Last week, the Title I-derland blog wrote that Congress is gearing up for a Title I formula fight as part of the Elementary and Secondary Education Act (ESEA – currently known as No Child Left Behind) reauthorization process. Given the complicated legacy of the current Title I funding formulas, this is likely to further delay the introduction of a complete ESEA reauthorization bill.
A formula fight is exactly what it sounds like – congressional staff members gather around a table and work out a funding formula (or in this case formulas) that distributes Title I funds among states and school districts in accordance with the program’s stated goal – to provide support for the education of disadvantaged students. Of course, staff members will also aim to ensure that the formula(s) benefits each of their states as much as possible – no member of Congress will vote for a program that shortchanges his or her state or district.
It should be no surprise that the resulting formulas often obscure the relationship between funding and poverty. Currently, Title I funding is distributed through four complicated funding formulas that each assess poverty slightly differently. The Basic grant formula distributes funds based on the number of poor students. The Concentration grant formula provides funds to districts with 15 percent or more students living in poverty. The Targeted grant formula gives more funding per pupil to districts with higher concentrations of poor students. Finally, the Education Finance Incentive Grant formula distributes rewards districts in states with more equitable funding formulas.
Not only do these formulas take into account the number or concentration of poor students in a given district or state, but they also take into account state size, per pupil expenditure, and even the degree to which a state equitably funds low- and high-income schools. While these considerations were intended to guarantee states a certain level of funding, account for the cost of providing an education in a given state, or reward states with more equitable funding formulas, they often undermine the intent of the law.

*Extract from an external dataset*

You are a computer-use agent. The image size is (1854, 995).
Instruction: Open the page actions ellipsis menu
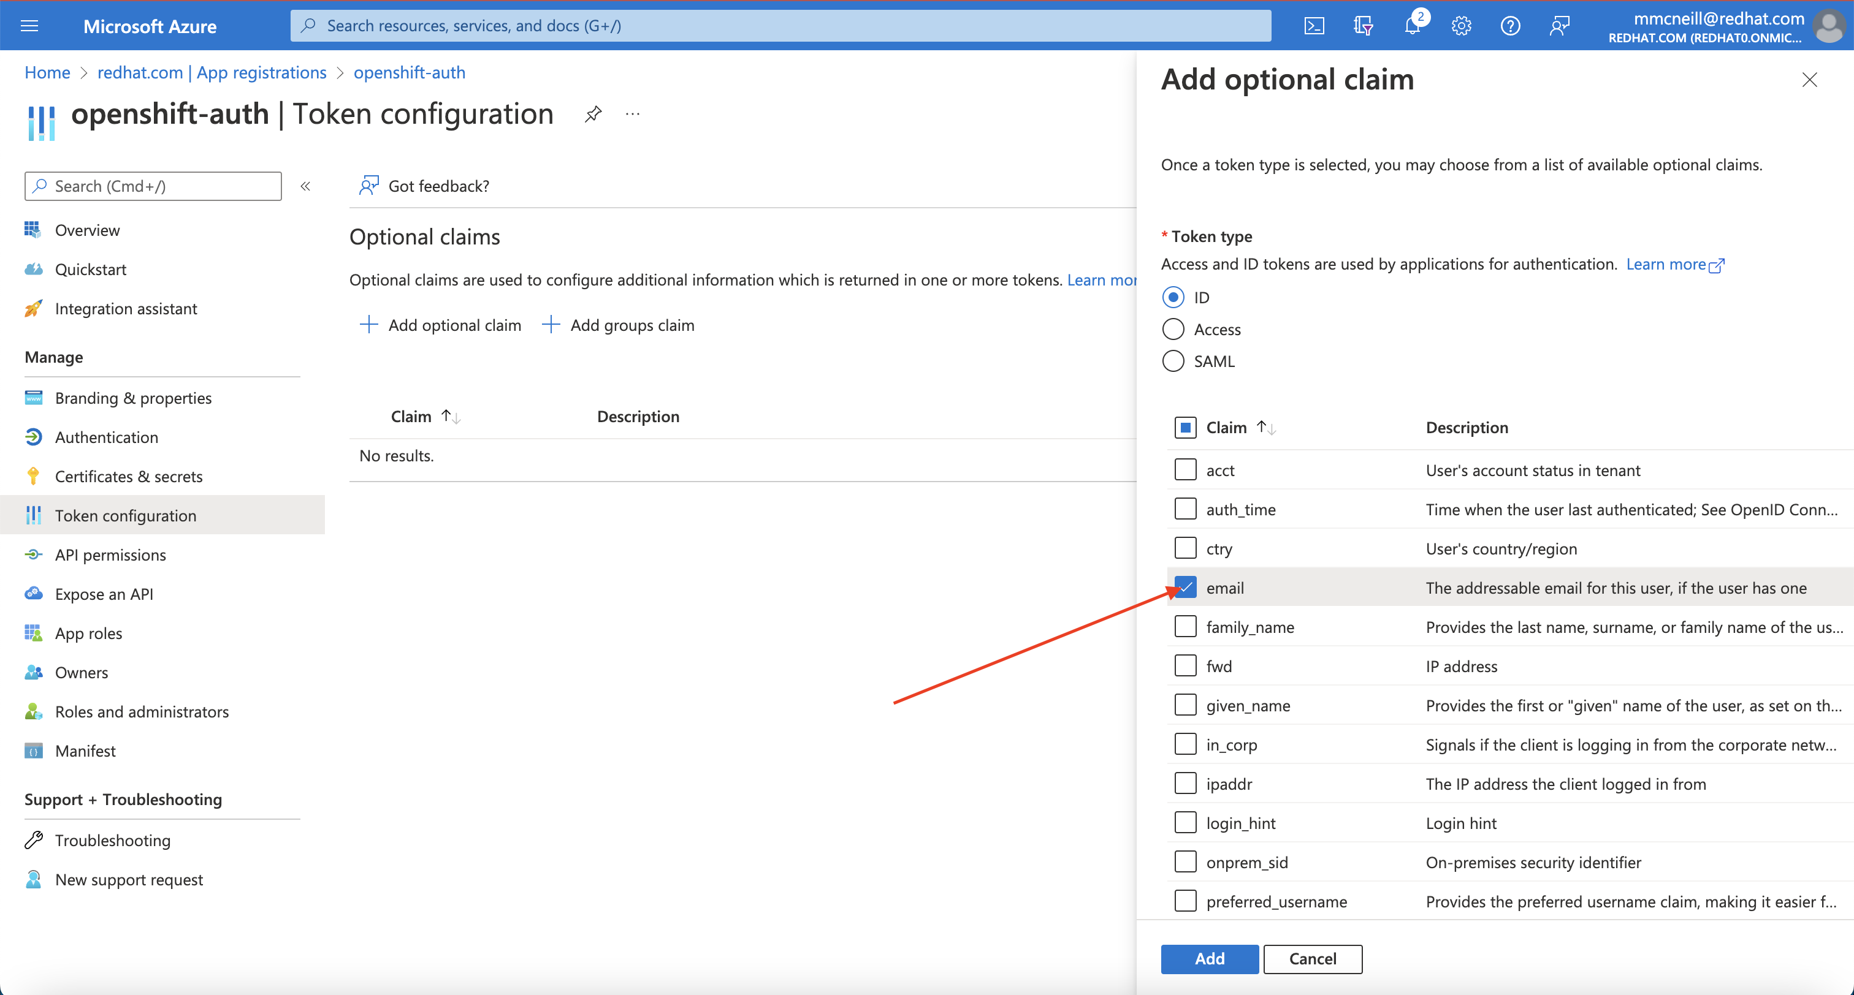pos(633,113)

Ed Money Watch has previously written on this issue, showing that annual Title I allocations per poor pupil do not always benefit school districts with the highest percentages of poor students. In fact, districts in different states with similar poverty rates often receive dramatically different Title I allocations per poor pupil. Read more about this issue here, here, and here.
While it may be tempting to scrap the existing formulas and start over, the legislative process is unlikely to be so simple. Luckily, several organizations have already proposed solutions to the formula problem. The Rural Schools and Community Trust would like to ensure that rural and small school districts get their fair share of funds by eliminating provisions that give more funding to larger districts (called number weighting) and changing the way the formulas take state per pupil spending into account.
The Center for America Progress proposes to replace the existing four formulas with a single formula that would distribute funds based on a weighted count of the number of students in poverty, a cost factor based on the Comparable Wage Index, and a measure of fiscal effort for each state.
In reality, it is more likely that Congress will tinker at the margins of the existing formulas to help ensure a greater degree of equity across states and school districts. Two of the funding formulas – Basic and Concentration – have been part of ESEA for decades and are likely to remain. The Targeted and Education Finance Incentive Grant (EFIG) Formulas, on the other hand, were first written into law in 1994 and are more likely to be the subject of revision. For example, Representative Glenn Thompson (D-PA) recently introduced a bill, called the All Children Are Equal Act, which would alter the Targeted and EFIG formulas to benefit smaller school districts.
Though it’s clear that ESEA reauthorization is still far off, especially given the recent hoopla over Secretary Arne Duncan’s NCLB accountability waiver plan, a formula fight will surely make an already complicated process even more so. However, because the current Title I formulas are flawed to the point of undermining the program, it will be a battle worth fighting for Congress. Better formulas will go a long way in ensuring that Title I funds are supporting the states, districts, and students that need them the most.